Last Day of June gets us to face loss head on. It requires us to watch the same death countless times, and see the closeness and love of a happy relationship be ripped apart – destroyed in front of us over and over again. What you get out of it depends on how you view its message, but I’m sure that anyone lucky enough to play will find it a moving, yet stark wake-up call. You play as Carl, struggling to deal with the death of his wife June after a car crash takes her life and leaves him in a wheelchair. After a certain turn of events, you find a way to relive the lives of four people within the small village you live in around the hours of the crash, desperately trying to stop it from happening by correcting the mistakes of those who potentially caused it.
There are four paintings each representing the four characters, and you revisit these memories by touching the paintings June once painted when she was alive. On the day of the accident, a young boy is playing with his football, a lady is packing up her belongings and leaving the village, a man is out hunting with his dog, and an old man is delivering a present to you and your wife. It’s a sunny day and the village is beautiful, filled with cherry blossoms, the colours of autumn in the leaves on the floor and the orange-glow in the sky, and a calm and peaceful wind blowing along the paths and stairways. It’s a village you’d love to settle down in, where happiness resides among you and there isn’t a care in the world. It’s a perfect setting for such a tragic story, and by creating a false sense of security you’re never able to stay comfortable in your surroundings.

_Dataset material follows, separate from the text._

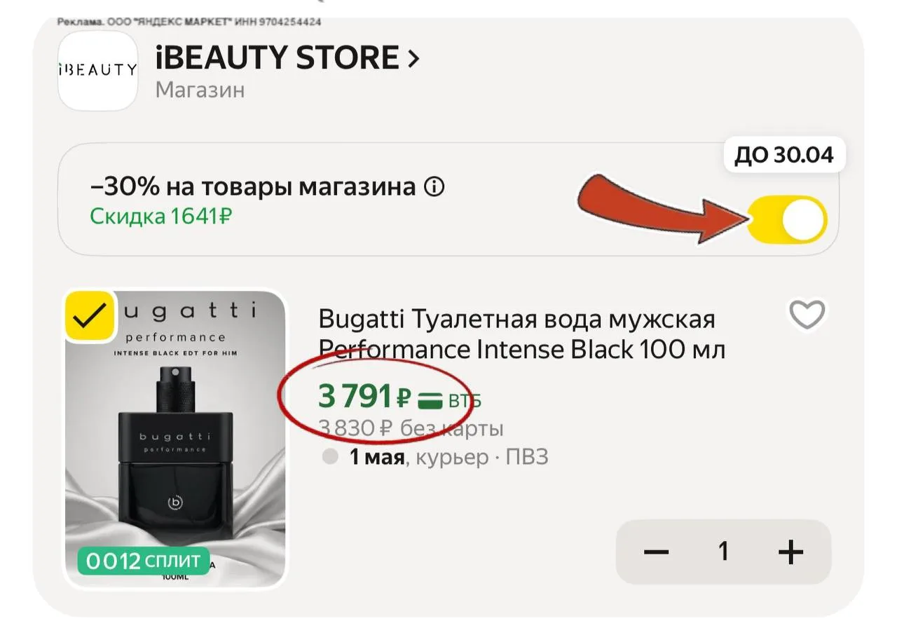
Task: Open the iBEAUTY STORE title link
Action: point(278,57)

The purpose of the game is to go back into these four lives and try and change something to keep the crash from happening. It might mean the lady needs to find a rope to keep her belongings tied to her car securely, but in doing this, the child doesn’t get to play with his kite, leaving him to play with the man’s dog potentially running into the road where Carl and June have the crash. The way in which you have to find the correct ending can be tough, but by spending enough time exploring the village, and seeing how certain things interact with certain characters, it all starts to become clear. It’s lacing all the threads together that can frustrate, and knowing exactly which scenario is going to lead onto the next that’ll cause the most head scratching.
There are different outcomes, and it’s up to you to go back and forth to relive these memories. Although it’s an excellent concept, it can become tiresome, mainly because the loading times are atrocious on PS4. For the amount of times you have to go back and forth, you’re sat on the loading screens for quite some time, breaking the poignancy of what you’re actually doing. Another problem with reliving the memories so often is the inability to skip cut scenes. You end up watching the car crash numerous times, and it dulls the impact of the accident and its implications on Carl and the village.

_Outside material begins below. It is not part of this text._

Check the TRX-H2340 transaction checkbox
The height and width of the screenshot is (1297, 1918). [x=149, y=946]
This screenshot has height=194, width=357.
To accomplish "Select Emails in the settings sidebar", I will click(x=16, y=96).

Learning about Carl and June’s relationship becomes heart-breaking, and finding out their future and what could have been will reduce you to tears. It’s full of bittersweet moments, and not just for Carl, but for all of the characters you control. It’s a story written so well without the use of a single word of dialogue, and the music throughout is utterly superb, creating moods and emotions to hit you hard. Last Day of June is a powerful story of death and our inability to escape it no matter how much we want to. It’s a story about how far we’ll go to save the ones we love, and also what kind of impact love, and relationships can have on our whole existence.